### Dataset excerpts
+++

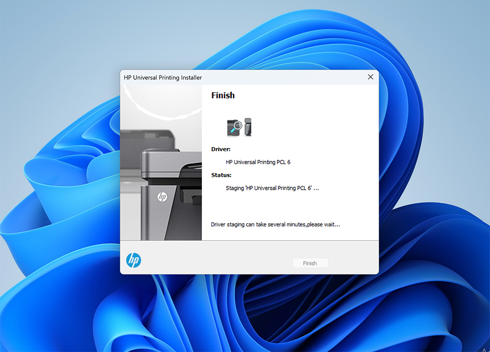This screenshot has width=490, height=352.
Task: Select the HP Universal Printing PCL 6 driver text
Action: (258, 162)
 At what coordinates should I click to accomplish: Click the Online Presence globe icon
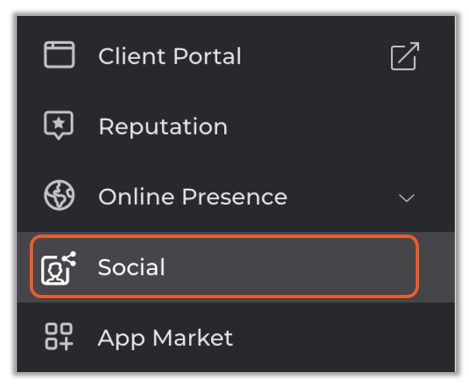tap(59, 195)
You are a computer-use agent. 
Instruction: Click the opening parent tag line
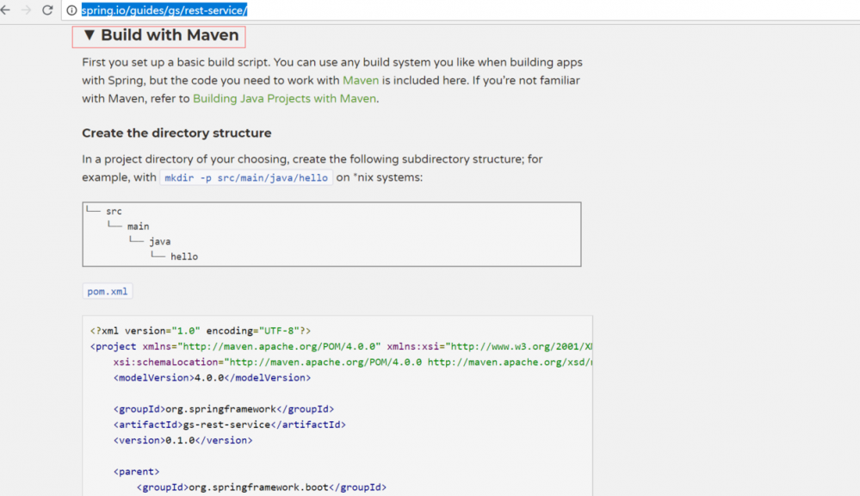point(136,472)
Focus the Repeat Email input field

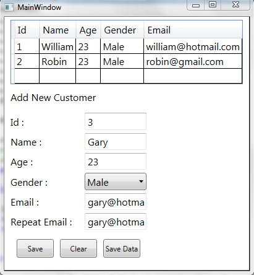point(116,222)
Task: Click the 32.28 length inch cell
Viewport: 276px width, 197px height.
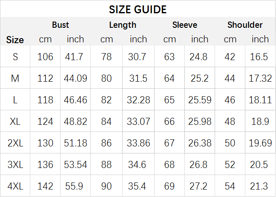Action: click(x=138, y=100)
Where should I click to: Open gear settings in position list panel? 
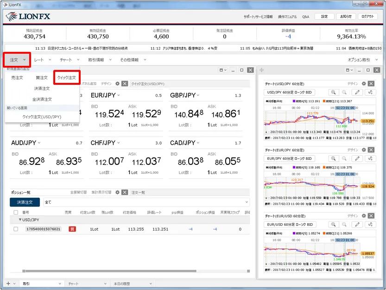(x=118, y=192)
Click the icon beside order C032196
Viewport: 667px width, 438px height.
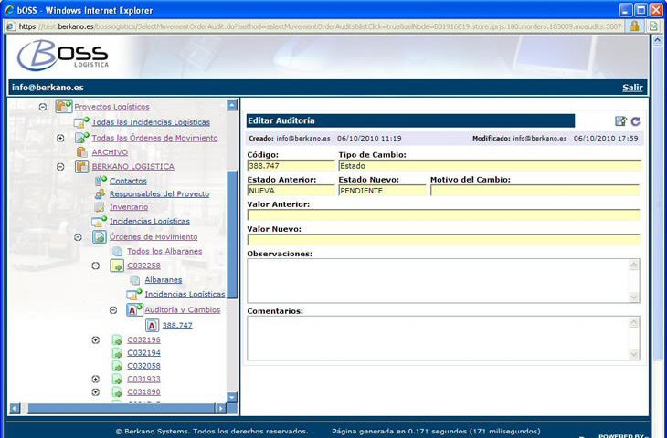coord(117,340)
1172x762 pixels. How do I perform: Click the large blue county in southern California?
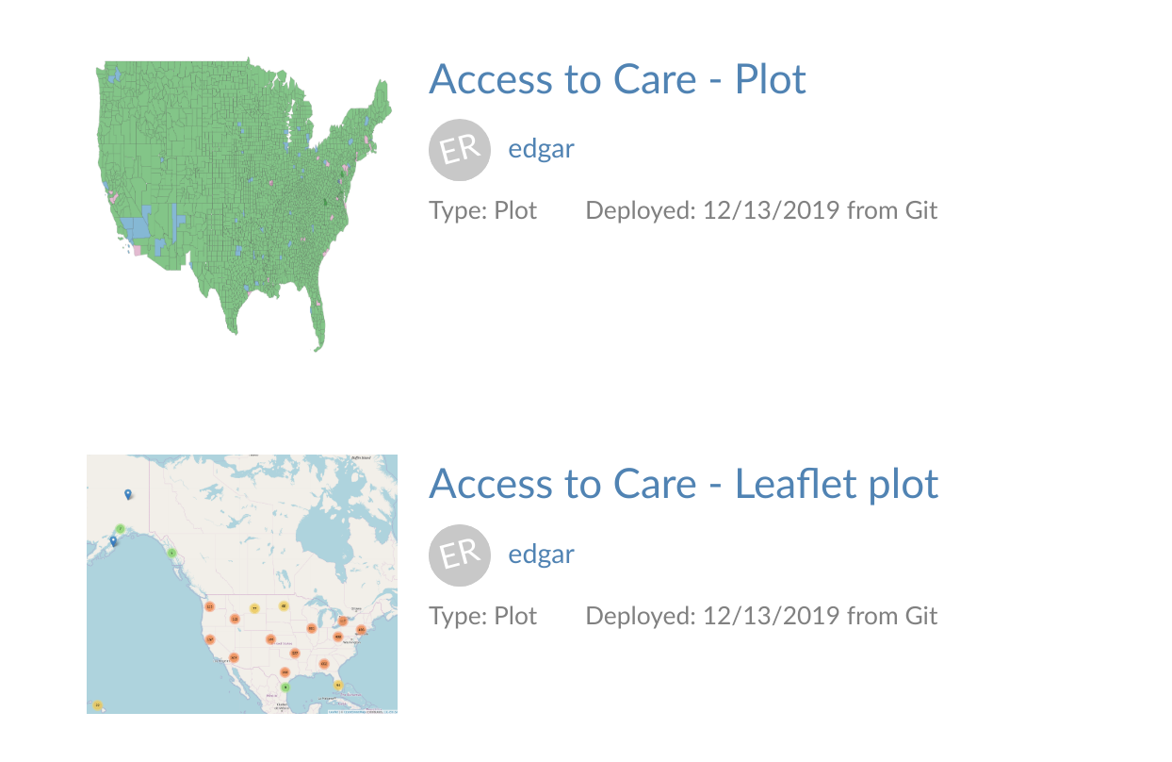point(136,227)
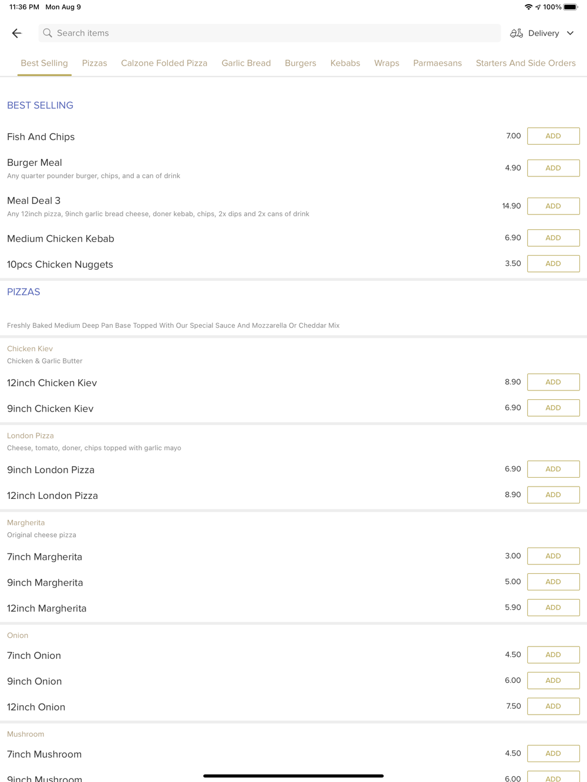Tap the Wi-Fi status icon
587x782 pixels.
pos(528,7)
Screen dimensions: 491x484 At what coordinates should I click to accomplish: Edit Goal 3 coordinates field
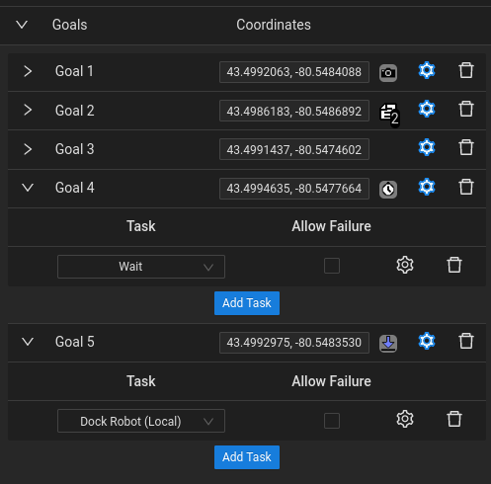point(294,149)
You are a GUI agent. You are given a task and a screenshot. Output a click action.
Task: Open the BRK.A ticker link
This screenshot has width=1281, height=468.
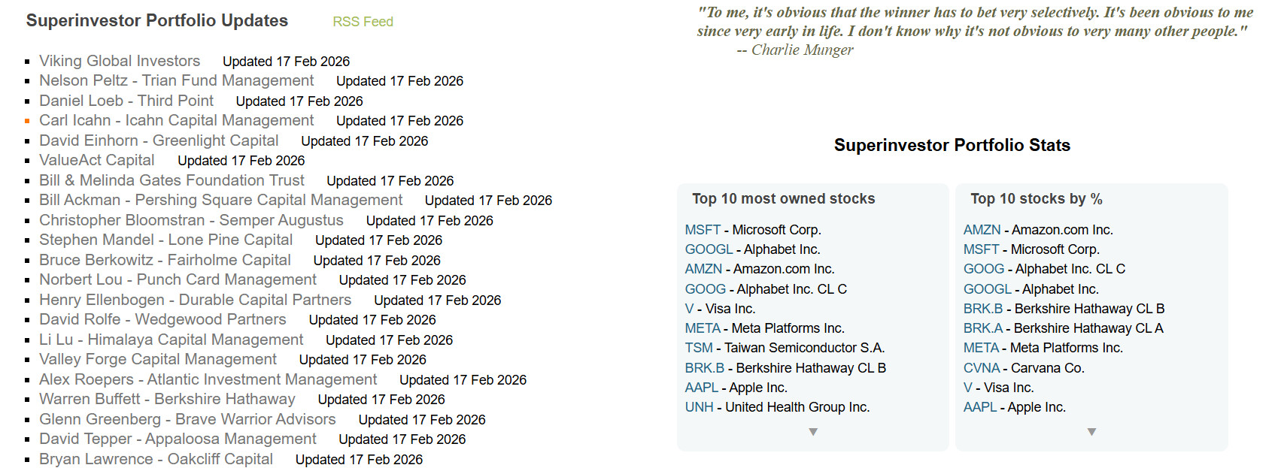(x=983, y=328)
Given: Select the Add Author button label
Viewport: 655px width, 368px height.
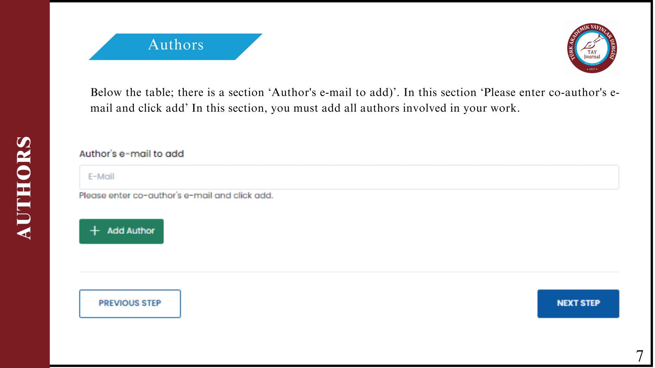Looking at the screenshot, I should (x=131, y=231).
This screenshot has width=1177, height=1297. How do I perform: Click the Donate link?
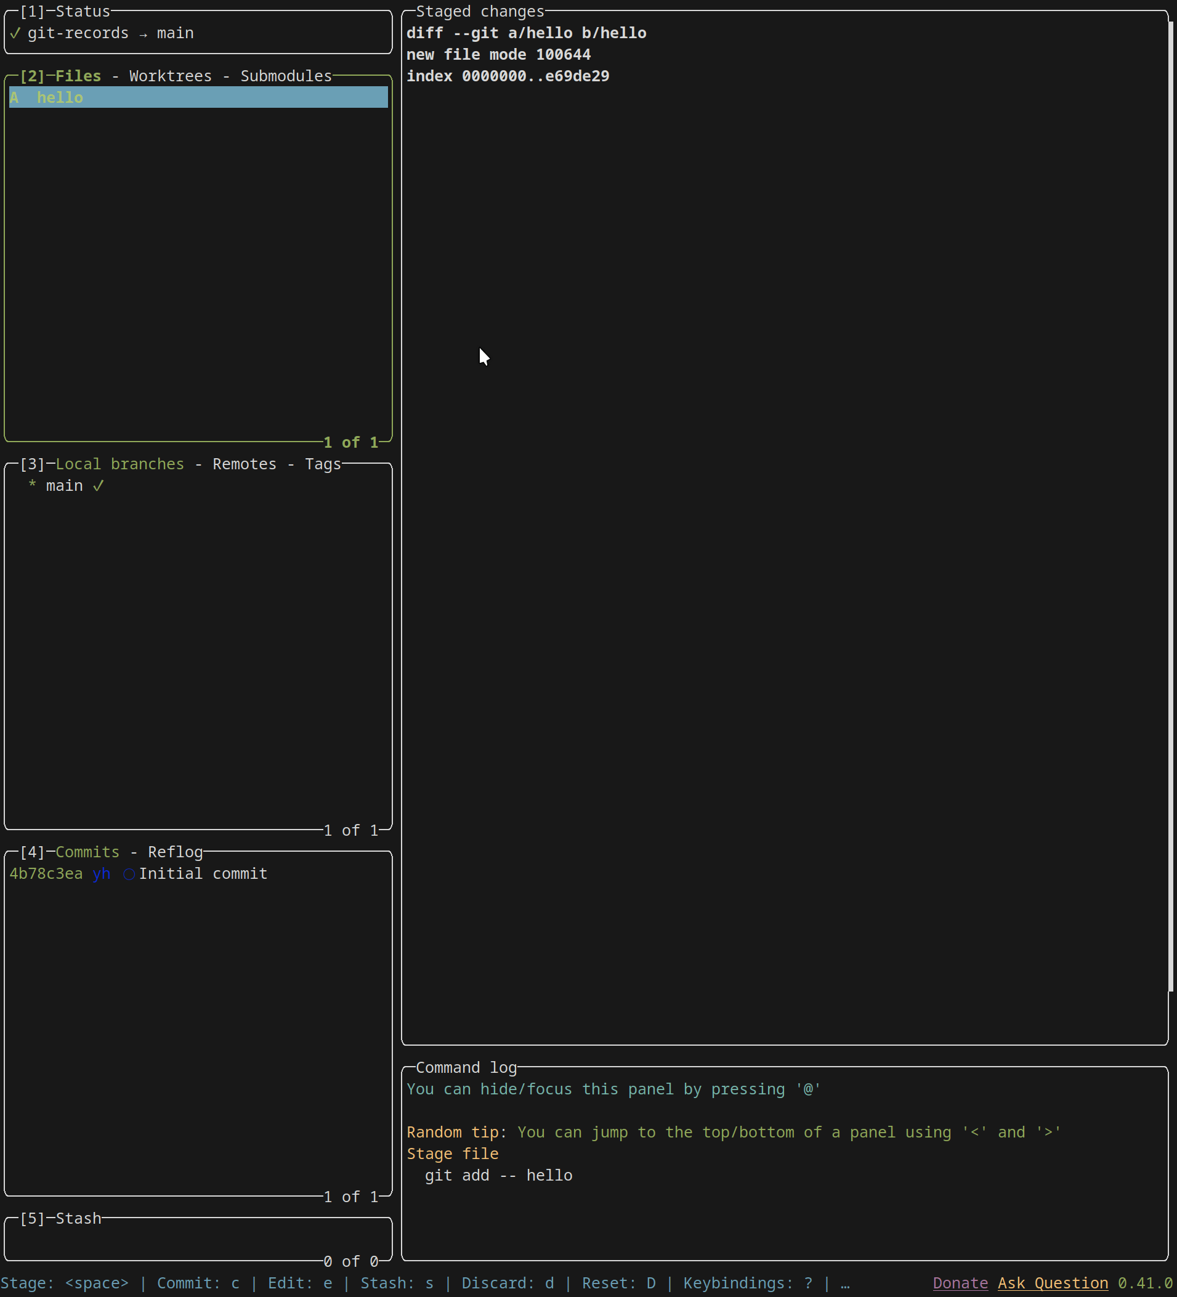(959, 1283)
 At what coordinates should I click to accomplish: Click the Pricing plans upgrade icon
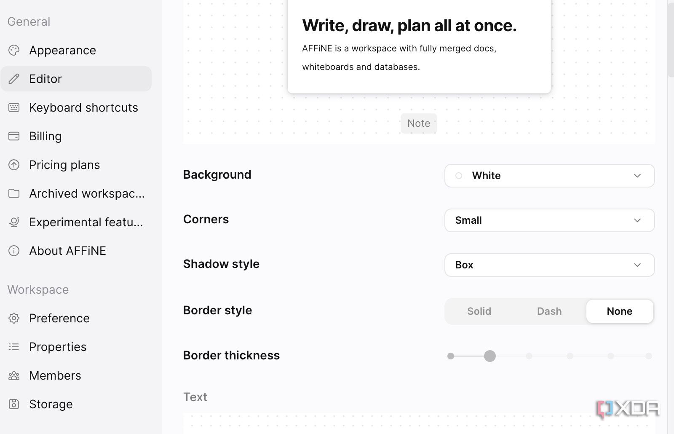click(x=14, y=165)
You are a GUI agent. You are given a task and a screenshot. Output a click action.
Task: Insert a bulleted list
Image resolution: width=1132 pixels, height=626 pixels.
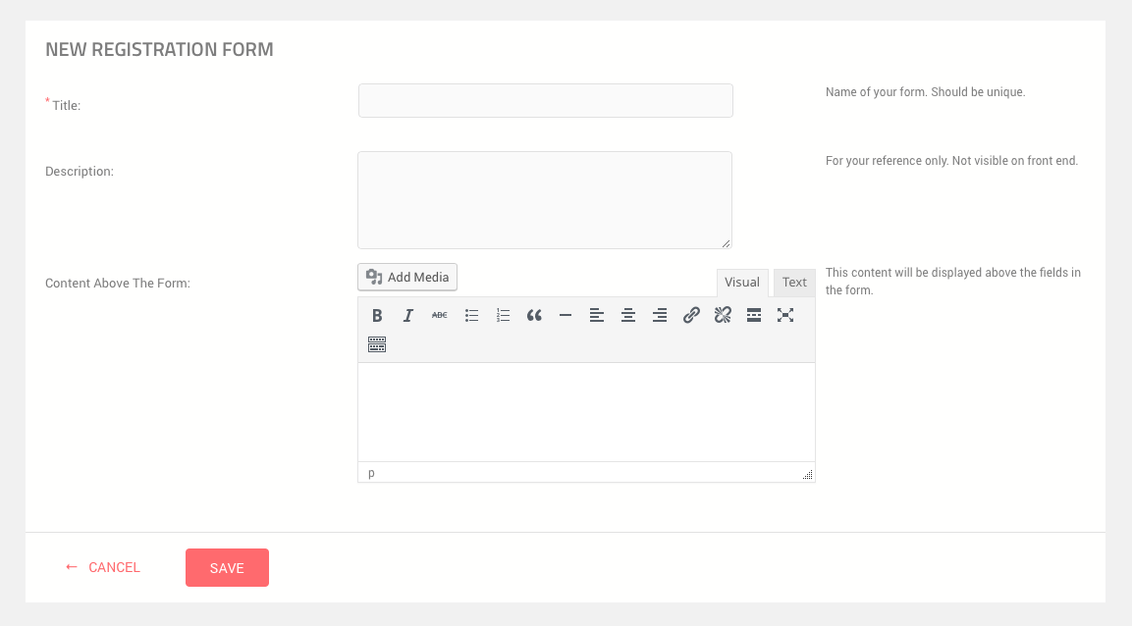tap(471, 316)
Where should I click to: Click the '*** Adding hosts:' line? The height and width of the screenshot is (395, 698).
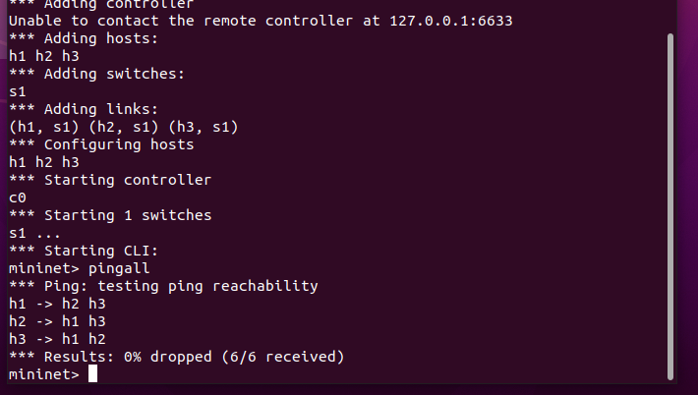tap(82, 38)
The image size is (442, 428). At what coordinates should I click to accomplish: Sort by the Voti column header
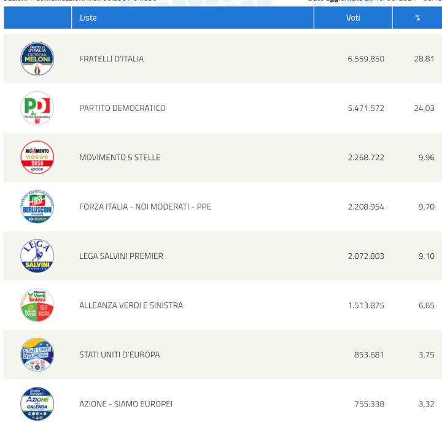(x=353, y=18)
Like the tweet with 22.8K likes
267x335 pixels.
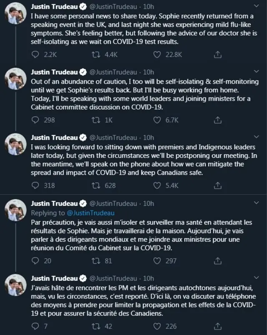157,55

+++

### Goal of the exercise
Leave the pictures out and reproduce exactly the lines from the line with "Task: Insert a bulleted list" to the end of the material above.

### Solved problem
Task: Insert a bulleted list
Image resolution: width=1132 pixels, height=626 pixels.
tap(471, 316)
Where should I click to: Click the '*** Adding hosts:' line? The height and width of the screenshot is (395, 698).
tap(82, 38)
The image size is (442, 428). At what coordinates should I click to accomplish: Sort by the Voti column header
(x=353, y=18)
Like the tweet with 22.8K likes
267x335 pixels.
157,55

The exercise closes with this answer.